Les pays européens n’ont pas encore répondu aux
demandes d’aide des autorités kurdes pour le maintien en détention des
jihadistes capturés afin de les juger. Les pays européens sont aussi sceptiques
concernant le rapatriement des jihadistes emprisonnés et leurs familles.
Les autorités kurdes ont appelé à la constitution d’un
tribunal international, sur place, dans la région sous leur contrôle. La
création d’une telle instance est l’approche la plus réaliste. Un tel tribunal
aurait accès aux éventuels témoins et preuves. Il permettrait aussi de trouver
une solution pour des milliers d’enfants sans identité, de juger les
responsables des crimes commis contre la population locale, surtout les
Yézidis. Sous pression de la Turquie, qui menace l’autonomie kurde, les Etats
européens hésitent à collaborer avec les autorités kurdes. Ce faisant, ils
tentent de ménager la chèvre, le chou et le loup. Avec le risque que ce dernier
s’échappe une nouvelle fois et nous oblige à parler des retours de djihadistes
de Syrie avec son lot de drames comme on parlait il n’y a pas si longtemps des
retours de djihadistes de l’Afghanistan.
Baban Eliassi
Le Temps (Suisse), 7 avril 2019
Nota de Jean Corcos
Cette tribune a été publiée il y a deux semaines, mais elle prend une sinistre résonance après les horribles attentats qui ont frappé le Sri Lanka dimanche matin. Non, la fin sur le terrain du Daech - qui avait joué la stratégie finalement stupide de la création d'un pseudo Etat - n'a absolument pas entrainé la fin des ardeurs des tueurs islamistes. Détail affreux, qu'on peut interpréter de deux manières différentes, cette horrible boucherie qui vient de frapper loin du Moyen-Orient - 290 morts, des centaines de blessés - n'a pas vraiment bouleversé l'opinion ; et ce, alors même qu'étaient frappés à nouveau et des Eglises un jour de fête religieuse, et des touristes étrangers en grand nombre.

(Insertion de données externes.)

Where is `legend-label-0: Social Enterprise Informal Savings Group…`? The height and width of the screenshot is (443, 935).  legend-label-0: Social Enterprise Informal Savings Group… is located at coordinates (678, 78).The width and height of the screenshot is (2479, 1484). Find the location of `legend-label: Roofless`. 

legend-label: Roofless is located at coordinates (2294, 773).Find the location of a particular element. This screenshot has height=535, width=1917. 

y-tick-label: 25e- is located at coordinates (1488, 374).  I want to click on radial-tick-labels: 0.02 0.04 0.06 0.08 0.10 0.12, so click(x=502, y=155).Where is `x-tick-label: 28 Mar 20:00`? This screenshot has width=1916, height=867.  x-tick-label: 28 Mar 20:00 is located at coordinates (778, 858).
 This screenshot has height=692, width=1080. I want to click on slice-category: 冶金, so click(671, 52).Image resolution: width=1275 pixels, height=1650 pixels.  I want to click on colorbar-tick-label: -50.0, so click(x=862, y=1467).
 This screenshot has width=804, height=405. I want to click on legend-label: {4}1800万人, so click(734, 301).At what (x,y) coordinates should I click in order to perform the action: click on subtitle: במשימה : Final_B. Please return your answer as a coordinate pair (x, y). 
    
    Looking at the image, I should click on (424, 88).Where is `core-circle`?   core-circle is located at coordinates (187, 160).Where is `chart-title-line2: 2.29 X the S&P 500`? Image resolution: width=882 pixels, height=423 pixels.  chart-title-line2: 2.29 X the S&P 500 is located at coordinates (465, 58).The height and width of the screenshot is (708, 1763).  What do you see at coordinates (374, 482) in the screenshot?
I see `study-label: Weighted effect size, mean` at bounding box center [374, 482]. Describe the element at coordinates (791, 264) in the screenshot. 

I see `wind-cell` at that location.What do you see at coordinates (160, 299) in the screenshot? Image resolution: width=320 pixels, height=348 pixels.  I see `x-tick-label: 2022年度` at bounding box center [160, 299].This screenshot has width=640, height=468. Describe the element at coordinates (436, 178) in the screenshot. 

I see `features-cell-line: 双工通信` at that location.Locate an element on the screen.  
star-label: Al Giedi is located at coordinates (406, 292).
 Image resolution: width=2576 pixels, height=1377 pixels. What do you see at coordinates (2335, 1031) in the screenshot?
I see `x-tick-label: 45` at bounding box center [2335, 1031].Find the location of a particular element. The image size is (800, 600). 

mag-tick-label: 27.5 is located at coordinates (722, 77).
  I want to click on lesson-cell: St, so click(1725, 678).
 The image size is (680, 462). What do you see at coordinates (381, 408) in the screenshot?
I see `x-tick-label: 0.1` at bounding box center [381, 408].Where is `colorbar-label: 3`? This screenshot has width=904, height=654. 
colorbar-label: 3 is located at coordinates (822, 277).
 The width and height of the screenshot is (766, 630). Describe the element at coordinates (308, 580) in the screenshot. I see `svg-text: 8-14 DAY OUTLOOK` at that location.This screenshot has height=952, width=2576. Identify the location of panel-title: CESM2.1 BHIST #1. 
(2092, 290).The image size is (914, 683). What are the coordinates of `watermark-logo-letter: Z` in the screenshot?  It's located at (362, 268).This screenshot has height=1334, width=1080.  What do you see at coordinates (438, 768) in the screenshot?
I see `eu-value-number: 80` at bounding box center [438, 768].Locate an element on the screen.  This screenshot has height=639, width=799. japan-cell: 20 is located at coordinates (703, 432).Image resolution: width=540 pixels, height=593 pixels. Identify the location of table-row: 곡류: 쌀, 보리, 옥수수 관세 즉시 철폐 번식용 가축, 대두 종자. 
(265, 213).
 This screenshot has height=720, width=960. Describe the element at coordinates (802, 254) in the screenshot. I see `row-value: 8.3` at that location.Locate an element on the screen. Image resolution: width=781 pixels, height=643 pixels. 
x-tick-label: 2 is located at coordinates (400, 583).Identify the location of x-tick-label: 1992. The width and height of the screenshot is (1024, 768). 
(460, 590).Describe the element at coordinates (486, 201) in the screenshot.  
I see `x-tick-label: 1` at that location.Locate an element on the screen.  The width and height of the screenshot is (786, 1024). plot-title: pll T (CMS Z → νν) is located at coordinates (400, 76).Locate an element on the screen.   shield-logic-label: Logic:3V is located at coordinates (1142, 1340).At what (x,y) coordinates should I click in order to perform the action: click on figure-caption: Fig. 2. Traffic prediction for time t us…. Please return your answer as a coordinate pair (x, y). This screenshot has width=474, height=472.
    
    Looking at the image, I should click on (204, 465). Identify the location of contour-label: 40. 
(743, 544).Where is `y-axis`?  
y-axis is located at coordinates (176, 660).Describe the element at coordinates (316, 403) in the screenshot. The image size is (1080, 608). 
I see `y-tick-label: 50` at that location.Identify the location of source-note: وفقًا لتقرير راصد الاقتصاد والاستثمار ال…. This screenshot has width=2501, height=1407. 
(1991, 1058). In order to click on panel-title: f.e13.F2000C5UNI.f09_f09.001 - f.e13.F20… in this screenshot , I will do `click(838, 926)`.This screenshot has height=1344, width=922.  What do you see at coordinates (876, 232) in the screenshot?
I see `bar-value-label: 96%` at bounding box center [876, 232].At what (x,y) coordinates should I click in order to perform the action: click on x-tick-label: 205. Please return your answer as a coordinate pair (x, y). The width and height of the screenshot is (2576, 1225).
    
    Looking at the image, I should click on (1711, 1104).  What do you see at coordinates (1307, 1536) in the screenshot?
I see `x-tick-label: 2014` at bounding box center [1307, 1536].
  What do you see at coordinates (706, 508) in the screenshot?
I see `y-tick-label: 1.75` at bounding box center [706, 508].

Deux explications différentes, donc pour cette indifférence apparente : d'un côté, depuis le 11 septembre nous sommes "blindés" et on vit en se disant que le djihadisme meurtrier est une nuisance récurrente, comme les catastrophes naturelles ; de l'autre, nous réalisons que si on peut réduire l'ampleur du terrorisme, nous n'arriverons jamais à l'éradiquer tout à fait.